Could you rewrite the records from the line containing "Select the Max. voltage drop value 2.5" through the line containing "click(x=80, y=422)" as a numbered list, leaving out any blank lines?

** Begin LISTED RECORDS **

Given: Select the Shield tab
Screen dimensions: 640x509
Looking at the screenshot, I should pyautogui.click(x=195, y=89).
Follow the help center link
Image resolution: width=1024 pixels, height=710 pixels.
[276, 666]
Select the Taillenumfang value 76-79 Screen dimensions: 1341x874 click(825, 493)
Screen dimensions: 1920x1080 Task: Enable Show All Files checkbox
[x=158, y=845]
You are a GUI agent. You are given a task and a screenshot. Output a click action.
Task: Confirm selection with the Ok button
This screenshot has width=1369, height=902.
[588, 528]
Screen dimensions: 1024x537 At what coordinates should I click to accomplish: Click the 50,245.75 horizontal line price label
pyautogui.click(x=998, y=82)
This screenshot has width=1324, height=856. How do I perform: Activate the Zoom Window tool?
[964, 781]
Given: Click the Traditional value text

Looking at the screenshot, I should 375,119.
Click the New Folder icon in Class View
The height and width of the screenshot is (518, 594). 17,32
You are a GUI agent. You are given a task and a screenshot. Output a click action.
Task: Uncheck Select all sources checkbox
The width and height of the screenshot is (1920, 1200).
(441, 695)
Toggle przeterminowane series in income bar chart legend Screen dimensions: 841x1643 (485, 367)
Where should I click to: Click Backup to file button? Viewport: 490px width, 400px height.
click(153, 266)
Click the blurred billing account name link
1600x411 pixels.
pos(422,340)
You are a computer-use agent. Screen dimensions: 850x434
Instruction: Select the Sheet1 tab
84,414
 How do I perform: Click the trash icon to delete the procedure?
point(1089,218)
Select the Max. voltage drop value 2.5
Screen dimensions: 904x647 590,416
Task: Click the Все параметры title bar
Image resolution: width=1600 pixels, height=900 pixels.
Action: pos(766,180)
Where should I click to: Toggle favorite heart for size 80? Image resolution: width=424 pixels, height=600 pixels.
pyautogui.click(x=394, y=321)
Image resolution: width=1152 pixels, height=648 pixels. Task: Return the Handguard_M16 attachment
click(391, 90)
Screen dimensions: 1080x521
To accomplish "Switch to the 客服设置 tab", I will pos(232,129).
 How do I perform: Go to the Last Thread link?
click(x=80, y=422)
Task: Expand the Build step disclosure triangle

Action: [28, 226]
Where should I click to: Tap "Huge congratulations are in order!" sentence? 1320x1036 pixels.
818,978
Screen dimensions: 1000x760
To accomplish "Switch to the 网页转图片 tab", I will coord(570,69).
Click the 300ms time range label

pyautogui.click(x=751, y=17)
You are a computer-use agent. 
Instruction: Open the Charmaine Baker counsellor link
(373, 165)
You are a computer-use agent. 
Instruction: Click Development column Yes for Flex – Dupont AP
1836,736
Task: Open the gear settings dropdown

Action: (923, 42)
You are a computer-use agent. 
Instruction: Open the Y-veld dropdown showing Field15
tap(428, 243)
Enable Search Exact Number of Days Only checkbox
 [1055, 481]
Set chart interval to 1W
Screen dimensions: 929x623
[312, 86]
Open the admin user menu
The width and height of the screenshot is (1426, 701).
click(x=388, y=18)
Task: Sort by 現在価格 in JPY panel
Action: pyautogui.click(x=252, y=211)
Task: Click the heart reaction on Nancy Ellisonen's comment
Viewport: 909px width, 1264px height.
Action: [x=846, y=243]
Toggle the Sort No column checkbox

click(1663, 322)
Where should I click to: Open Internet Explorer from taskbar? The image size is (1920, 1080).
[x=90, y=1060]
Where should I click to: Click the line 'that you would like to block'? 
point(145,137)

** End LISTED RECORDS **

THE REPLY
1. Select the Max. voltage drop value 2.5
2. Screen dimensions: 904x647 590,416
3. Task: Click the Все параметры title bar
4. Image resolution: width=1600 pixels, height=900 pixels.
5. Action: pos(766,180)
6. Where should I click to: Toggle favorite heart for size 80? Image resolution: width=424 pixels, height=600 pixels.
7. pyautogui.click(x=394, y=321)
8. Image resolution: width=1152 pixels, height=648 pixels. Task: Return the Handguard_M16 attachment
9. click(391, 90)
10. Screen dimensions: 1080x521
11. To accomplish "Switch to the 客服设置 tab", I will pos(232,129).
12.  How do I perform: Go to the Last Thread link?
13. click(x=80, y=422)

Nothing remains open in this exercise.